In short, Tesla is revolutionizing transportation and energy, whilst Bitcoin is revolutionizing money and finance. Tesla has an enigmatic, polarizing, charismatic leader in Elon Musk who is often prone to gaffs. However, Bitcoin derives much of its value from having no leading figure or central point of failure.
Despite these obvious differences, the two assets have been amongst the best performing assets this year, often moving together in lockstep. At time of writing, Tesla has appreciated 72% and Bitcoin 23% year-to-date, compared to a decline of 13% for the S&P 500 year-to-date
In order to quantify the relationship between Tesla and Bitcoin, I analyzed the price movements of the two assets in relation to the S&P 500 over the last three and a half years. I calculated the daily percentage price changes over this time period and then indexed them starting at 100 to visualize the performance of each asset, shown below.

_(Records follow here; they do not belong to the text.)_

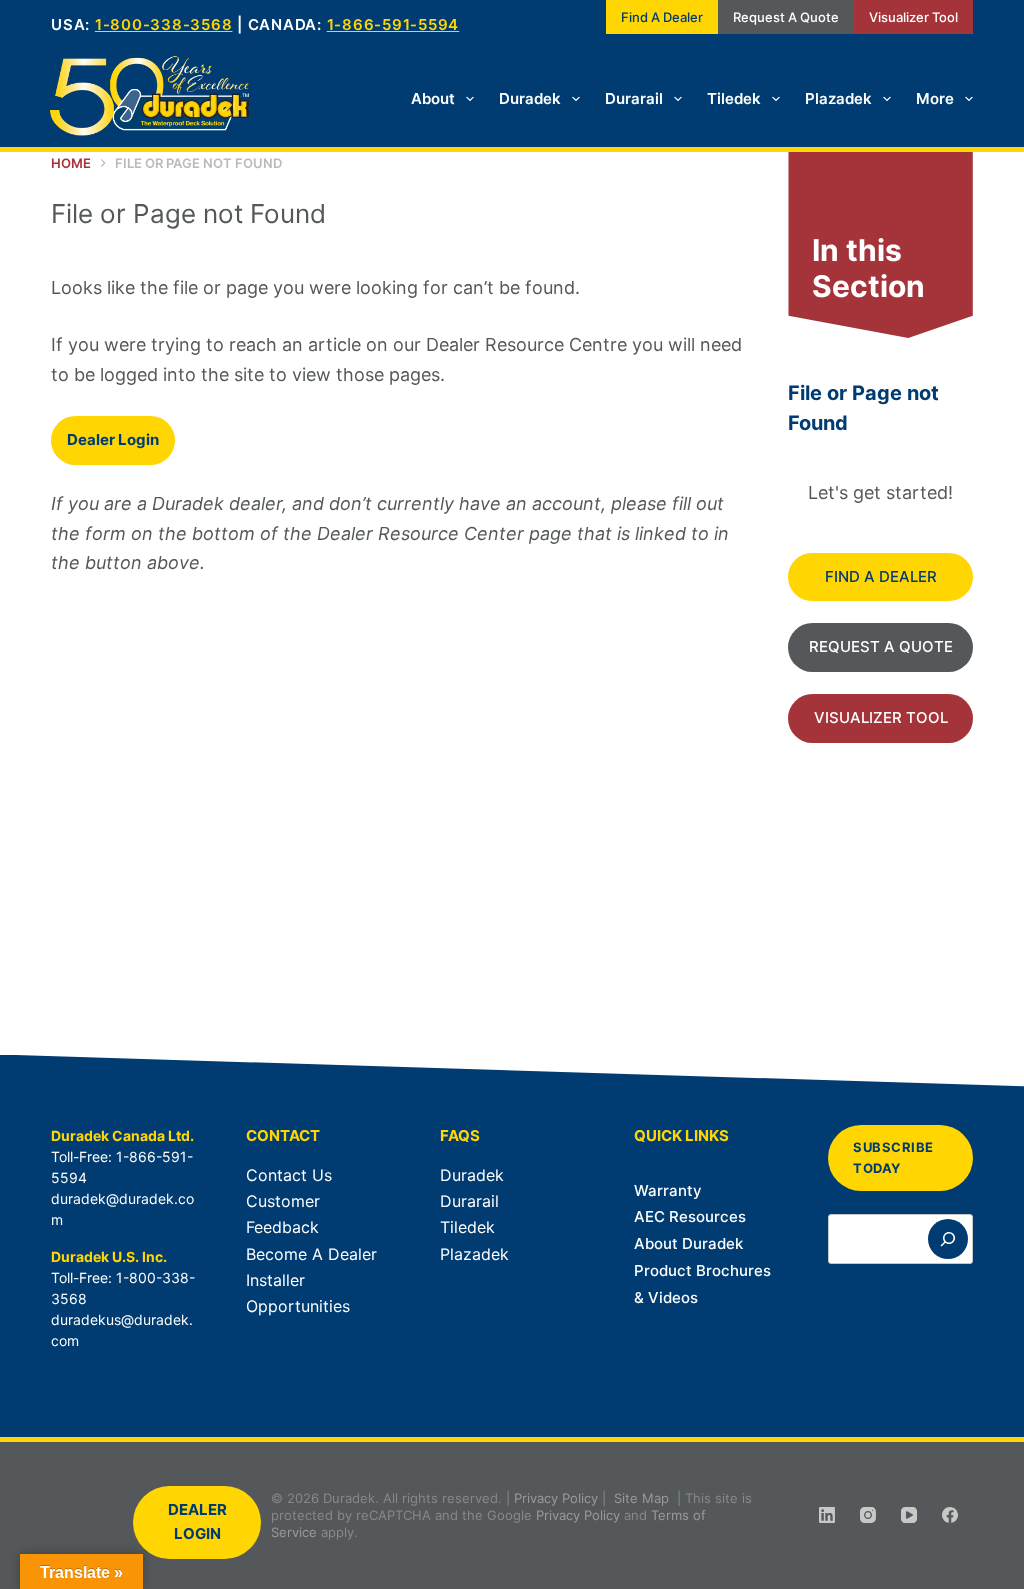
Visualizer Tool (913, 17)
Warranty (668, 1190)
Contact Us (289, 1175)
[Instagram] (868, 1515)
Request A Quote (786, 17)
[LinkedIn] (827, 1515)
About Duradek (688, 1243)
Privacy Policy (556, 1498)
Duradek (530, 98)
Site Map (641, 1498)
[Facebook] (950, 1515)
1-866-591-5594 (393, 24)
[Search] (948, 1239)
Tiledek (734, 98)
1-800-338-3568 (164, 24)
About (433, 98)
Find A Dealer (662, 17)
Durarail (634, 98)
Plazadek (838, 98)
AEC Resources (690, 1216)
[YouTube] (909, 1515)
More (935, 98)
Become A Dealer (311, 1254)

Interestingly, the highest price correlation between Bitcoin and Tesla was in the last six months during the period of October 2019 to April 2020.
As a quick primer, correlation is a statistic that measures the degree to which two random variables move in relation to each other. The correlation coefficient has a value between -1 and +1, with 1 implying a perfect positive correlation (i.e. the two assets move perfectly together) and -1 implying a perfect negative correlation (i.e. the two assets move perfectly in opposite directions). Caveat: correlation does not equal causation, and many false correlations do exist. However, correlation can be a decent measurement to help identify when relationships between two assets may exist.

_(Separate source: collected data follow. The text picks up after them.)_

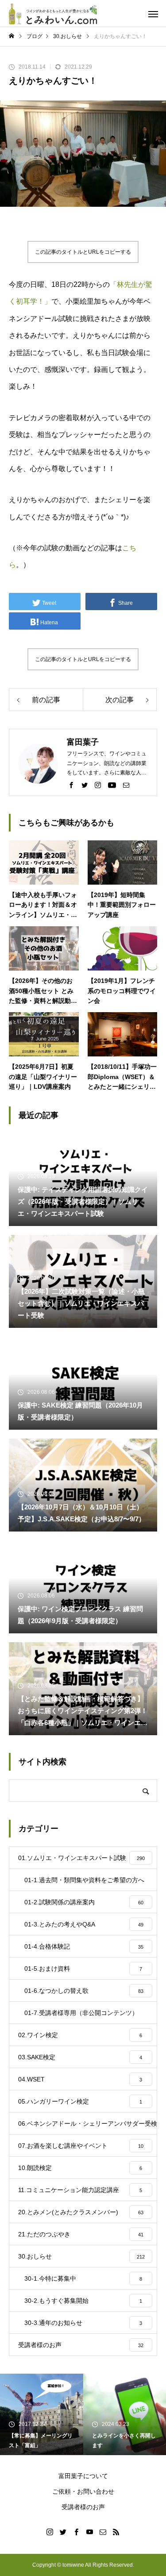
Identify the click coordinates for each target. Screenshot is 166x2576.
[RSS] (116, 2531)
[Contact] (126, 784)
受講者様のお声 (83, 2506)
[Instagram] (97, 784)
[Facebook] (71, 784)
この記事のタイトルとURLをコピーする (83, 252)
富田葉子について (83, 2475)
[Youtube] (112, 784)
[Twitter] (84, 784)
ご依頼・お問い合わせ (83, 2491)
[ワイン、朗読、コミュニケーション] (53, 13)
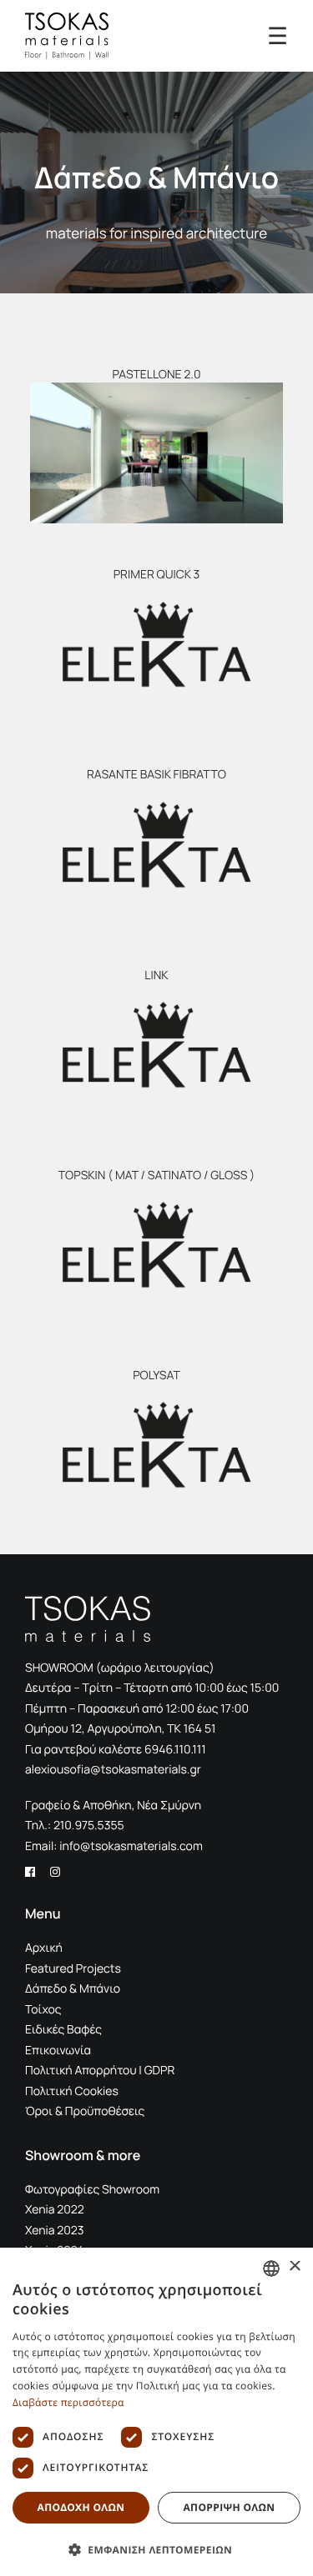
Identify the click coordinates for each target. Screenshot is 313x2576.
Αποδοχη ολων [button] (80, 2507)
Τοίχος (43, 2010)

Comparing the price correlations of Bitcoin, Tesla, and the S&P 500 in the last six months yielded the following results:
Thus, Tesla and Bitcoin exhibited strong correlation of 0.615 over the last six months, significantly higher than both of their correlations with the S&P 500.
One explanation for this high correlation may be that the investor base is similar for both assets. Advocates of Tesla and Bitcoin share a common set of values. Beyond technophiles who believe technology can solve many of society’s pressing problems, Bitcoin and Tesla holders are optimists who believe in narratives of a sustainable future powered by alternative energy and sound money. Proponents of both believe in the ethos of open source technology. Bitcoin is an open source protocol anyone with an internet connection can access. Similarly, in 2014, Elon Musk famously released all of Tesla’s patents to the public “in the spirit of the open source movement.”
Retail investors make up a large portion of both Bitcoin and Tesla holders. Whereas institutions own approximately 80% of the broader equity market, institutions own only 52.8% of Tesla stock. Note, this is not a perfect comparison as some of these institutional investors represent ETFs and funds managed on behalf of retail investors. Similarly, Bitcoin started as a grassroots movement of cypherpunks and grew as it was adopted by libertarians, speculators, and the larger global retail investor base. Although institutional investors are starting to trickle into the crypto markets, retail investors will always serve as its foundation of users and holders.
Taken a step further, a significant percentage of Bitcoin and Tesla investors are “HODLers” (‘Hold On for Dear Life’). These investors believe so deeply in the underlying technology and its societal impact that they will hold the asset no matter how low it dips in the throes of a bear market. Both Tesla and Bitcoin are no stranger to 50%+ dips, which are often accumulated by long term holders with high conviction.
Furthermore, millennials seem to be piling into both Tesla and Bitcoin. A survey by Schwab found that Tesla and Bitcoin were in the top five of all equity holdings for millennials
Despite the positive price action for both Bitcoin and Tesla, there are concerns that neither asset is currently appropriately valued and may be experiencing speculative bubbles. Both assets present unique risks as they combat determined incumbent players. In the automotive industry, the likes of GM, Ford, Toyota, Honda, and Audi are rolling out their own electric vehicle initiatives, and Bitcoin will fight legacy financial services and banking institutions comprising ~20% of total U.S. GDP. As Bitcoin and Tesla continue to gain market share, bigger wars with incumbents will ensue.
Tesla and Bitcoin will continue to be volatile assets largely driven by retail sentiment. However, at their best, they represent society’s ambitions to use technology and entrepreneurship to solve its biggest issues today and in the future.